Last Time in the BEC Taxonomy Series…
Proofpoint researchers in the third of the Business Email Compromise (BEC) taxonomy series delved further into the Theme tier of the Email Fraud Taxonomy framework (Figure 1), focusing on payroll redirect schemes and how they can be some of the simplest, but still costly, email fraud attacks. Now we will explore another theme category, extortion, which has the potential to elicit the most fear, anxiety, and sense of urgency from victims out of all the email fraud themes addressed in our taxonomy.
Figure 1. Email Fraud Taxonomy Framework.
What is Extortion?
Extortion as it relates to email fraud is any email-originated demand in which a good, service, or payment is requested to prevent destruction of property, violence, or release of confidential, embarrassing, or compromising information. Extortion has several subtypes, including:
Data Release: This is any attempt in which a threat actor has accessed or claims to have accessed sensitive data, customer information, or trade secrets. The threat actor essentially holds this valuable information hostage in return for a sum of money. The threat actor may threaten to make this information public if their demands are not met.
Distributed Denial of Service (DDoS): In this extortion attempt, a threat actor asks for money from a victim under the threat of launching a DDoS attack against the victim’s online assets. Such threats typically request payment in the form of cryptocurrency.
Physical Harm: This encompasses any attempt to extort a payment, also commonly in the form of cryptocurrency, in exchange for not physically harming the victim or their organization. Common threats under this type include bomb threats, hitmen, and murder plots.
Sextortion: This is probably the most commonplace of the extortion subtypes and includes deceitful attempts to extort a payment, likely in cryptocurrency, by threatening to release sexually related photographs or videos of the victim.
Extortion and the Email Fraud Taxonomy Framework
Extortion email fraud is the first of our themes that regularly does not use deception as a tactic or leverages just one, impersonation (per the Proofpoint Email Fraud Taxonomy Framework in Figure 1 above). In this social engineering scenario, making the email look as if it originated from the victim’s mailbox. An example of this begins with an email message from the threat actor claiming that they had hacked your computer and recorded you visiting adult content. The portions of the email with sensitive content would be made to look like they came from your mailbox. Unless you meet their ransom demands, the threat actor would threaten to release this information to your coworkers and family. Such a scenario would be mapped to the Proofpoint framework as depicted in Figure 2.
In other instances, in which a threat actor does not use impersonation in an extortion scheme, free email providers are typically leveraged with no spoofing. Such a scenario would map to the framework as follows (Figure 3):
Real World Examples
By far the extortion type most seen in Proofpoint data is sextortion. These fraudulent emails tend to be quite lengthy in their efforts to convince the victim that they are in a precarious position and need to meet the threat actor’s demands.

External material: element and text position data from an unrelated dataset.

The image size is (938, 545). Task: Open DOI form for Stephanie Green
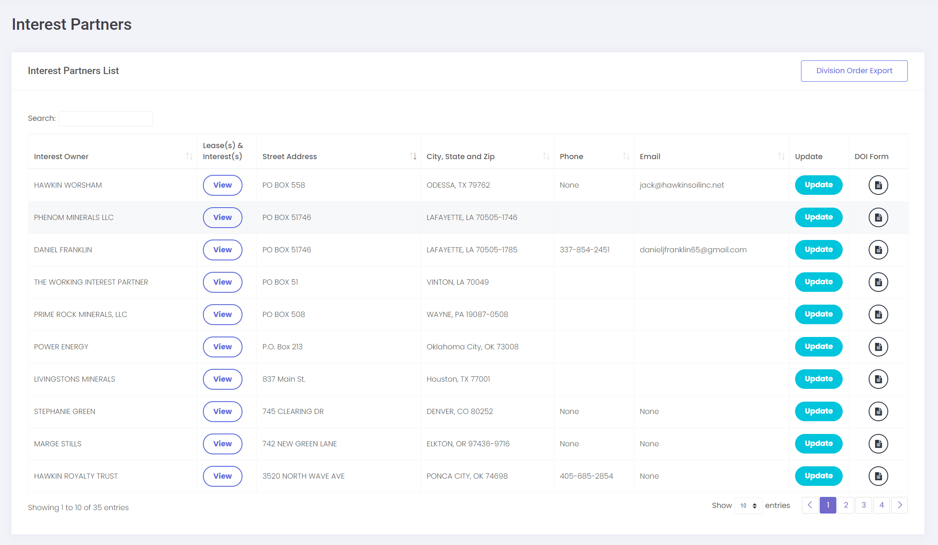click(x=878, y=411)
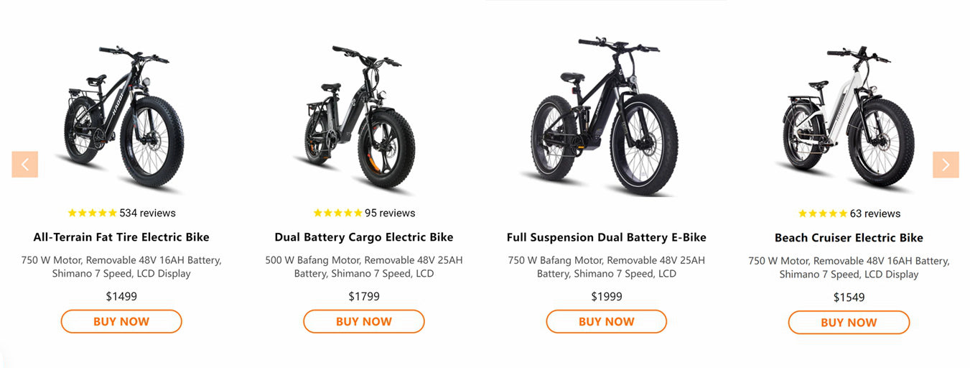Buy the $1549 Beach Cruiser now
Image resolution: width=970 pixels, height=368 pixels.
coord(849,323)
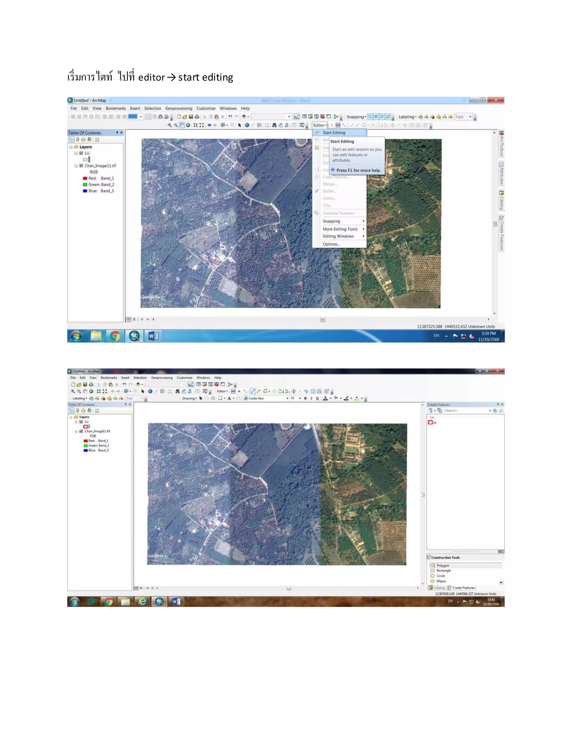572x740 pixels.
Task: Uncheck the Lu layer with red symbol
Action: click(x=81, y=422)
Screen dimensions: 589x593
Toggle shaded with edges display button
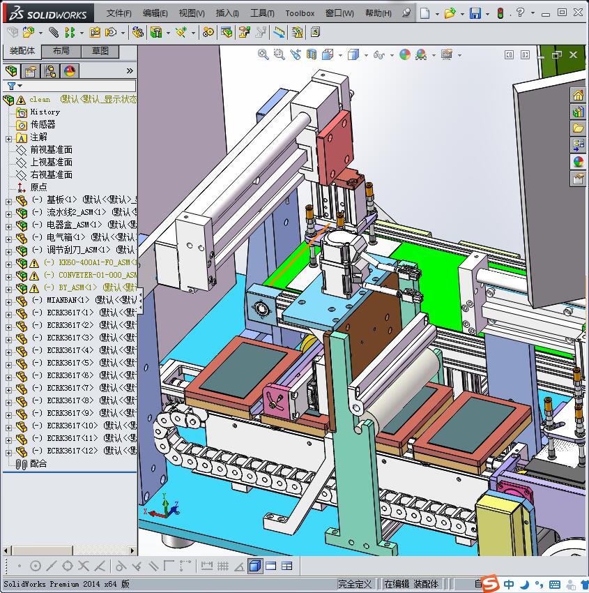tap(255, 566)
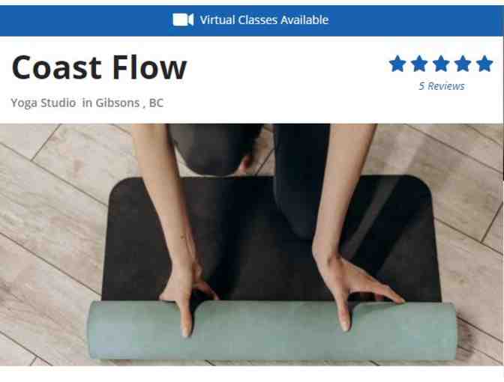Click the second rating star
This screenshot has width=504, height=382.
419,64
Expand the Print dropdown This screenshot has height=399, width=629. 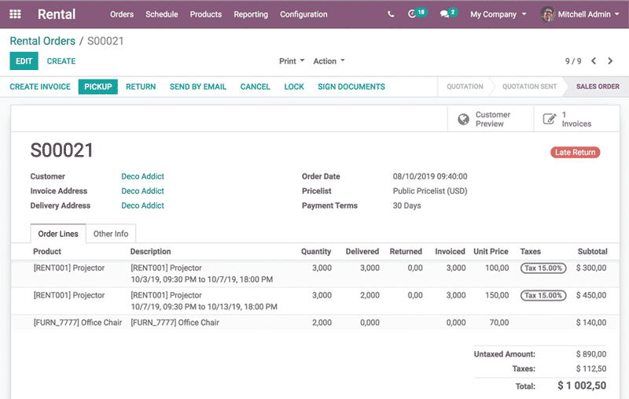point(291,61)
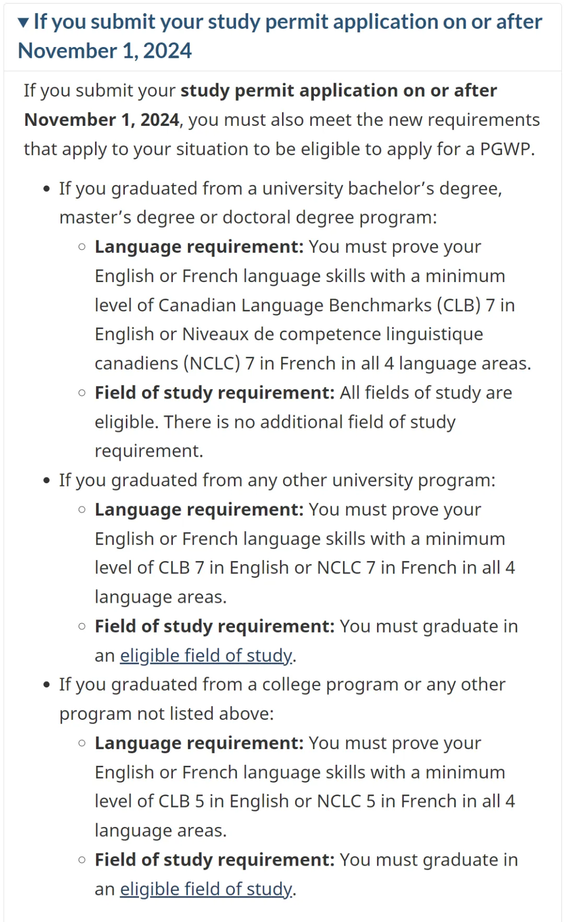Click 'If you graduated from any other university program' bullet
Screen dimensions: 564x922
(277, 480)
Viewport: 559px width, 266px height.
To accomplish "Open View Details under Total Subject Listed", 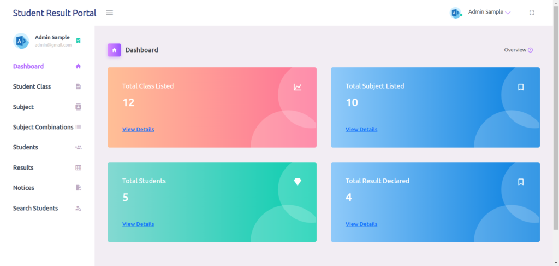I will 361,129.
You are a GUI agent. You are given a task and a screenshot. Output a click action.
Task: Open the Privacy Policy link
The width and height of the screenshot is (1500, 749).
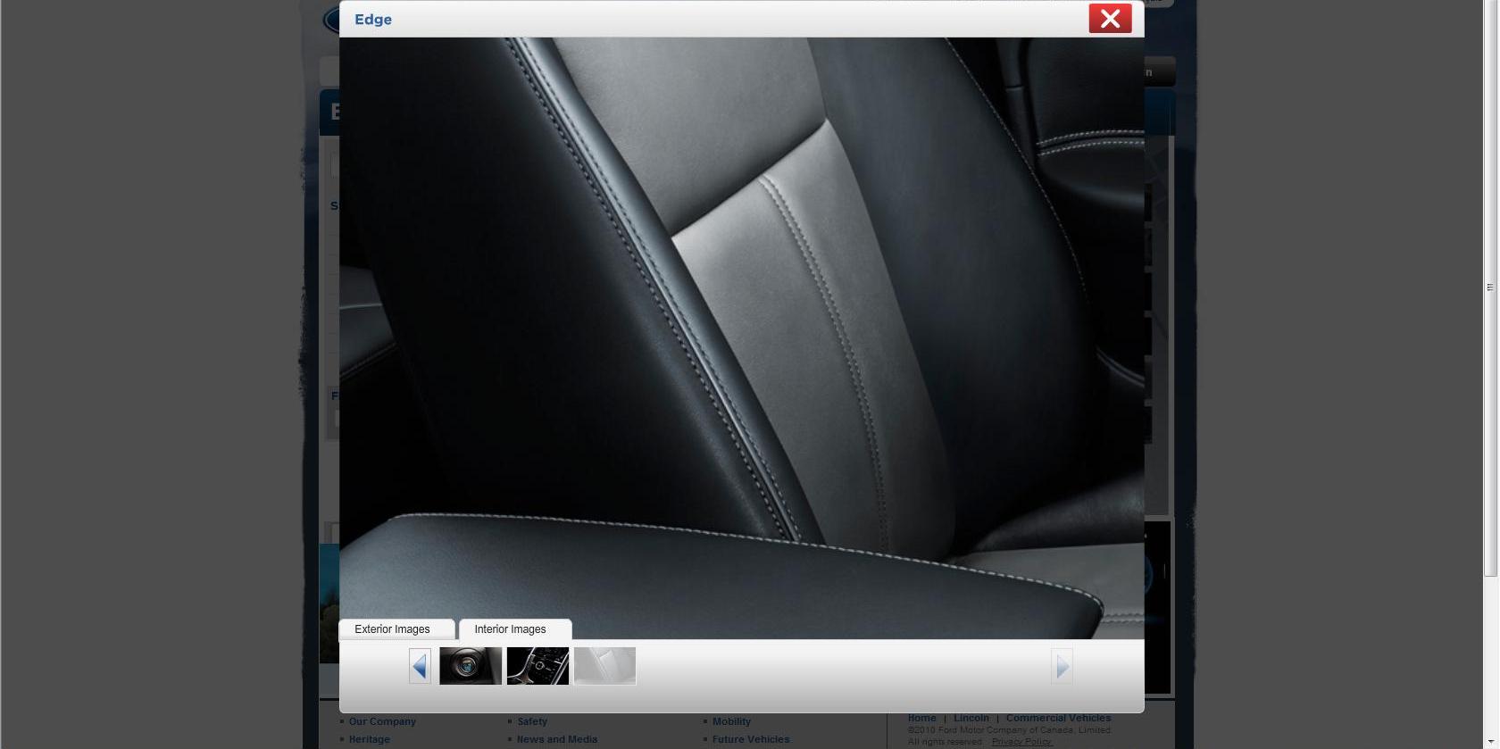pyautogui.click(x=1021, y=742)
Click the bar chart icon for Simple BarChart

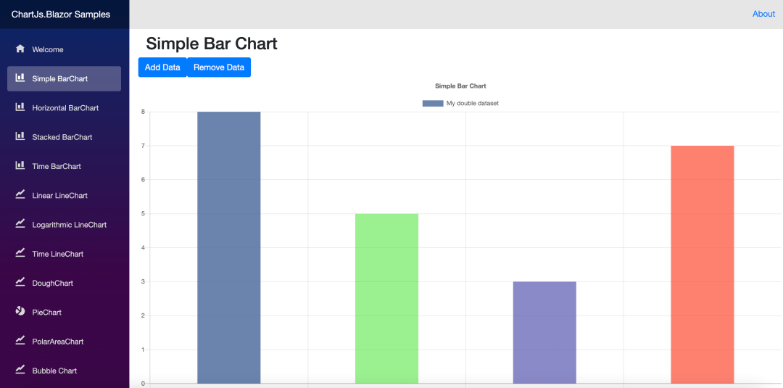[20, 78]
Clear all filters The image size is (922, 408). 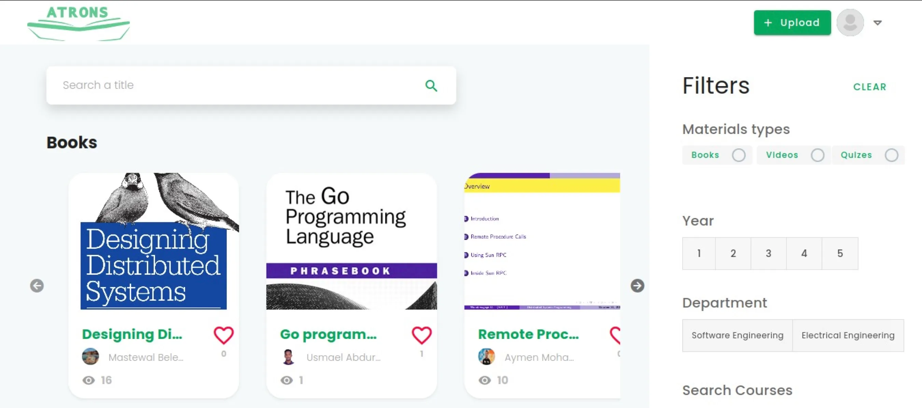870,87
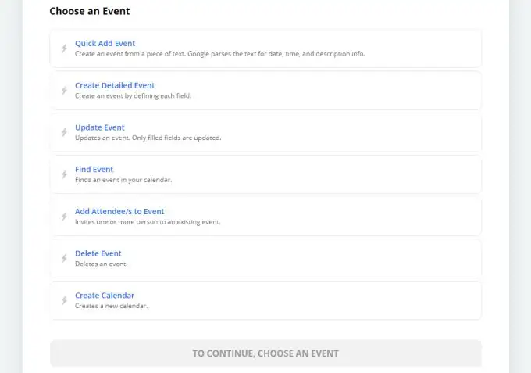Click the 'Invites one or more person' description text
The height and width of the screenshot is (373, 531).
point(148,222)
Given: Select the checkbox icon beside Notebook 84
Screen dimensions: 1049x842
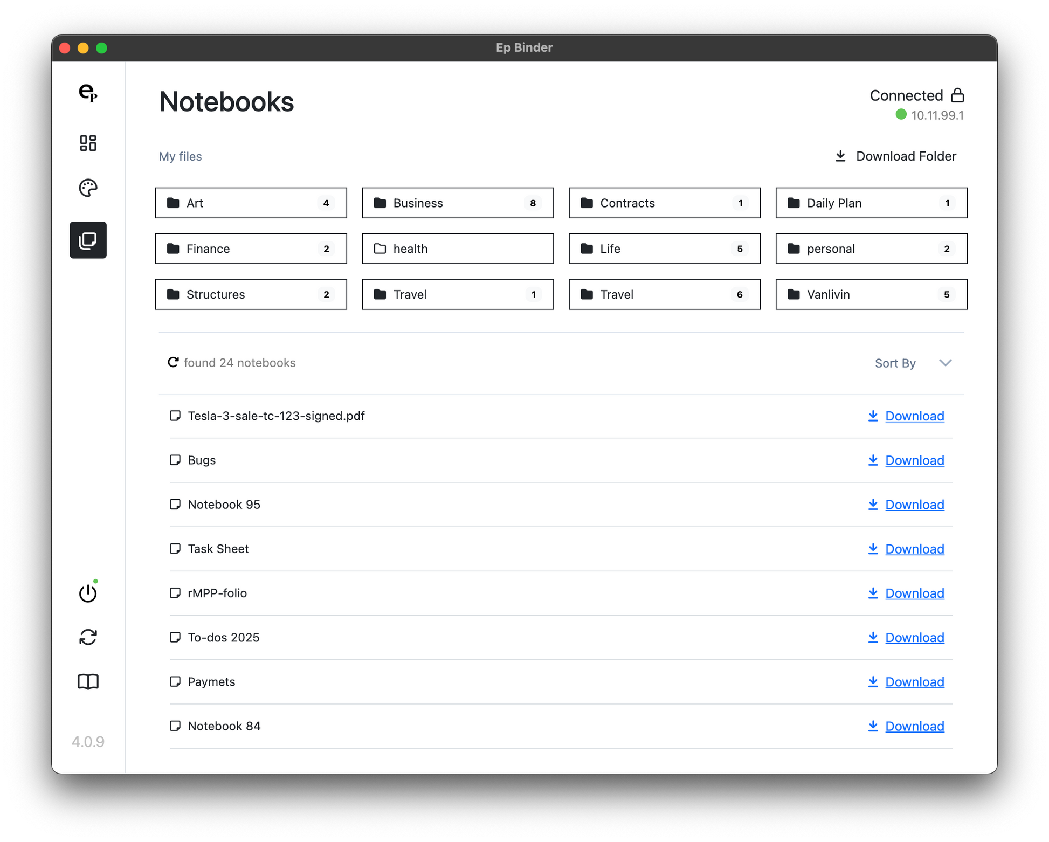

In the sample below (Figure 4), the threat actor not only includes details on how they captured the sensitive content they claim to have in their possession but informs the victim that they have their contact list with phone numbers, emails, and social media. The threat actor also provides their Bitcoin address for payment, which they expect in a week’s time.
Another type of extortion less commonly seen by Proofpoint analysts but that can be quite alarming to receive is physical harm. As seen in Figures 5 and 6, these emails attempt to scare the victims into thinking their lives are in grave danger and that the only way to keep themselves safe from harm is by paying the threat actors. Some key attributes to these kinds of emails include a sense of urgency and limited time for the victims to decide what to do, as well as strong discouragement from contacting law enforcement.